[BEGIN EXCERPT PROVIDED]

Identifying causal links in NLP-enriched news data (with R code and dataset)

TL;DR - In this article, we briefly introduce you to time series analysis, which we then use to identify causal relationships between different events concerning companies as reflected in the news. For instance we will try to identify what events are likely to occur after a company publishes its quarterly earnings. You can view the accompanying R code on GitHub. You can download the dataset used in this article from Kaggle.

Outline of this article:

Introduction
Time Series Analysis
Time Series Forecasting
Granger Causality
Identifying causal links from news events
Final words (+ code and dataset)

Introduction

We’ve all heard the phrase “correlation does not imply causation” and intuitively it makes sense: Indeed, the rate of sunburn soaring in the summer months has nothing to do with the increase in ice cream sales. Instead, both phenomena are caused by a common underlying factor, which in this case is an increase in temperature and UV radiation, which itself is caused by the shortened distance between the Earth and the Sun during summer [1].

However, this doesn’t mean that we can’t model causality (beyond a strong correlation) and more importantly, leverage statistical methods and data analysis to build models that help us better understand the causal relationships between various phenomena.

Causal models, often simply visualised as graphs, can be a powerful tool and mental model for expressing and communicating causal links among variables within a system. For instance, it is much more helpful to describe the rise in ice cream sales and in the rate of sunburn as independent “effects” with a common cause which is a shortened distance between the Earth and the Sun, resulting in an increase in temperature and UV radiation.

[END EXCERPT PROVIDED]
[BEGIN DATA ENTRIES]

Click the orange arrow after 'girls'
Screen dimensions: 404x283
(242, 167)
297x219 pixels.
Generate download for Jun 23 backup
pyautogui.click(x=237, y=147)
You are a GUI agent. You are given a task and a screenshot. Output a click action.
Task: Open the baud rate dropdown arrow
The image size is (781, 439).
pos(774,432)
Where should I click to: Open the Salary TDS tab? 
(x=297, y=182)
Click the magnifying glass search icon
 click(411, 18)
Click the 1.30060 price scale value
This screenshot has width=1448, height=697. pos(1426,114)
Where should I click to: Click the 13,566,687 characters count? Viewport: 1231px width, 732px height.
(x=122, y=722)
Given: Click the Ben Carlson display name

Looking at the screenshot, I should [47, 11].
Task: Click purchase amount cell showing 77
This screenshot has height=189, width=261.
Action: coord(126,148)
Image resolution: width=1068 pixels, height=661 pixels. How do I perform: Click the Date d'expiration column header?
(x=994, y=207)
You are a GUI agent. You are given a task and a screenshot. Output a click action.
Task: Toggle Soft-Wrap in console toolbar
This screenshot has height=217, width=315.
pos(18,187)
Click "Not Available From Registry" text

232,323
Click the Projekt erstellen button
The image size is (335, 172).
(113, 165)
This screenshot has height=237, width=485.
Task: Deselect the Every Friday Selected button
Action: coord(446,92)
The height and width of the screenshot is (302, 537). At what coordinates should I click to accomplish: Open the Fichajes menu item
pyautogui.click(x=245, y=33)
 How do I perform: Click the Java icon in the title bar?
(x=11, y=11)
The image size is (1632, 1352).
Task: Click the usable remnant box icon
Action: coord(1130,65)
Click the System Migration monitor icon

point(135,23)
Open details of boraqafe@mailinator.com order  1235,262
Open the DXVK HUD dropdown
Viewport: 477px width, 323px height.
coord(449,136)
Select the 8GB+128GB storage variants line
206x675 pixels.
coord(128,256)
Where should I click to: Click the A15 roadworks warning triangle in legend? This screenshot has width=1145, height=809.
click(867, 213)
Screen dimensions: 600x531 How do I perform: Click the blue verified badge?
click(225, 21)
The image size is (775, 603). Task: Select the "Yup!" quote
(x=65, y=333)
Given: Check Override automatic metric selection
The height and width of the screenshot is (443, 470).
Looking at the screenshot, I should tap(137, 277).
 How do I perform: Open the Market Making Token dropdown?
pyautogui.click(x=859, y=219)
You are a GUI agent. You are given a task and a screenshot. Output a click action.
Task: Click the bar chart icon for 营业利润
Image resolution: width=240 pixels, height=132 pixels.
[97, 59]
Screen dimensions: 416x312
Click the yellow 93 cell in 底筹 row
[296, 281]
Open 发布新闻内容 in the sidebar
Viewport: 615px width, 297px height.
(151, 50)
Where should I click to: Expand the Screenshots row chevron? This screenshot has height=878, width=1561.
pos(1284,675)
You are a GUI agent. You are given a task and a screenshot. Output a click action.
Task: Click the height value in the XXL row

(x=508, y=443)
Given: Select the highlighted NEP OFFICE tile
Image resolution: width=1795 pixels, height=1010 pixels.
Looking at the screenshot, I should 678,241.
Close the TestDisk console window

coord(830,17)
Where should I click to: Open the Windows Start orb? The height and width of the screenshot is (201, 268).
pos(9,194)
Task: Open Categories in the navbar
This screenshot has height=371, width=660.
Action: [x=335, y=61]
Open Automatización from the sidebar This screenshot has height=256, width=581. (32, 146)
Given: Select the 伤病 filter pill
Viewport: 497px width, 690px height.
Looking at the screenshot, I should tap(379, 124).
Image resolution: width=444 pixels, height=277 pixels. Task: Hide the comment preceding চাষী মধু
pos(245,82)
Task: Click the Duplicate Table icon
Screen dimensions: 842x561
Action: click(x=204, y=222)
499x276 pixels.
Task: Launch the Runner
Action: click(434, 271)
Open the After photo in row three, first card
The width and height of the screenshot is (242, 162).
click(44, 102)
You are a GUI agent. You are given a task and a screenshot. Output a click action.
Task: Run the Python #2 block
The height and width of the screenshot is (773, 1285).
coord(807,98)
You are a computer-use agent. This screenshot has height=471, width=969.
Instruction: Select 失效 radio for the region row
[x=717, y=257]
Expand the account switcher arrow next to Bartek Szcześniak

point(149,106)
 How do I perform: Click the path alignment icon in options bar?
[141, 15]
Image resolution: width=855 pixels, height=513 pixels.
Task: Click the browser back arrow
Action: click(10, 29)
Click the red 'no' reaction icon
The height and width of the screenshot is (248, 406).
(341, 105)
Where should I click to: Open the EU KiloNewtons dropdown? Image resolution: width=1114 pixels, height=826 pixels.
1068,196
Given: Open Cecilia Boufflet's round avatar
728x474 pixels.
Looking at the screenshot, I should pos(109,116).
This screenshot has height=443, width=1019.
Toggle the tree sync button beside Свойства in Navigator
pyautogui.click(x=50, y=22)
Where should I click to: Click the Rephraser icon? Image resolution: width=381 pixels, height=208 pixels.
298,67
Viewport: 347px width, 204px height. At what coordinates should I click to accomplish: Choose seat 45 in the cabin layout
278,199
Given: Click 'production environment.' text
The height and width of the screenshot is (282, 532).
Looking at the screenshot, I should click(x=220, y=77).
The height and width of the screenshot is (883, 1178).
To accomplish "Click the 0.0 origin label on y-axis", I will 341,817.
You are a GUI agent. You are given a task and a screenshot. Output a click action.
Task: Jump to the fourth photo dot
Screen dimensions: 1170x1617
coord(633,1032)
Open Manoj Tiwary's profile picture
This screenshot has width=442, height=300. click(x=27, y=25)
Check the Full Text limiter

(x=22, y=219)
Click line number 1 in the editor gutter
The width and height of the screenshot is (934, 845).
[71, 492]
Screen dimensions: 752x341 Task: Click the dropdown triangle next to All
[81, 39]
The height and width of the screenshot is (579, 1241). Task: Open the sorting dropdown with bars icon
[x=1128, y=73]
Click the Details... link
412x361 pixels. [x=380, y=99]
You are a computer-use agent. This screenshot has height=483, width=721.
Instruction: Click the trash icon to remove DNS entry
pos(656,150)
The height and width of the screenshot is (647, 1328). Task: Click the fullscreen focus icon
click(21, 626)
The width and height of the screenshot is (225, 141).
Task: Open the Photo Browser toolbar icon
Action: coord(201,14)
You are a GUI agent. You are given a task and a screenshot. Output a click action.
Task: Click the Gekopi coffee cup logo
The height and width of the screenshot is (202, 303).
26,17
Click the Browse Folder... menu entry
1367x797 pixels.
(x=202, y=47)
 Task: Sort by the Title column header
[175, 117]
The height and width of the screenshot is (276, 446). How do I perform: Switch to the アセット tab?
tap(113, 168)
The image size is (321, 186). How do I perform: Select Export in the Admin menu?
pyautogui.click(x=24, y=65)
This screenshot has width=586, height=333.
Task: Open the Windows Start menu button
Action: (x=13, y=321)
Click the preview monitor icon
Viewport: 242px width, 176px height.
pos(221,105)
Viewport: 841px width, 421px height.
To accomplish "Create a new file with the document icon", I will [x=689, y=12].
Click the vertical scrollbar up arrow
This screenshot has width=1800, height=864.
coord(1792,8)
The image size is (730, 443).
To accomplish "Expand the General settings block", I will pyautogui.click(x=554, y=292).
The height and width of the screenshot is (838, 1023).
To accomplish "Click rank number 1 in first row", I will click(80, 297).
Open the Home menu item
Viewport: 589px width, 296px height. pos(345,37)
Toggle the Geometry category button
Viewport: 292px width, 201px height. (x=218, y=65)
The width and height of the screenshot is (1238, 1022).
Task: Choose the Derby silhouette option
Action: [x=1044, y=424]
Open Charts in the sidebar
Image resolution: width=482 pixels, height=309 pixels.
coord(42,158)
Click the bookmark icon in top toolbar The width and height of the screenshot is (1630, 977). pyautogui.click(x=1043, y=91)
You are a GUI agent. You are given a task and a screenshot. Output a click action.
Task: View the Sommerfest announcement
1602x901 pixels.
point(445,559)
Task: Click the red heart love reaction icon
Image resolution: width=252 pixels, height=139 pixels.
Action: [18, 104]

[END DATA ENTRIES]

DIRECTIVE A: Rewrite the article on causal links in news data from "Outline of this" up to and including "(+ code and dataset)", putting "Time Series Prediction" where it says "Time Series Forecasting".
DIRECTIVE B: Translate this sentence from the article on causal links in news data into Spanish: "You can download the dataset used in this article from Kaggle."

FULL ANSWER A:
Outline of this article:

Introduction
Time Series Analysis
Time Series Prediction
Granger Causality
Identifying causal links from news events
Final words (+ code and dataset)

FULL ANSWER B: Puedes descargar de Kaggle el conjunto de datos utilizado en este artículo.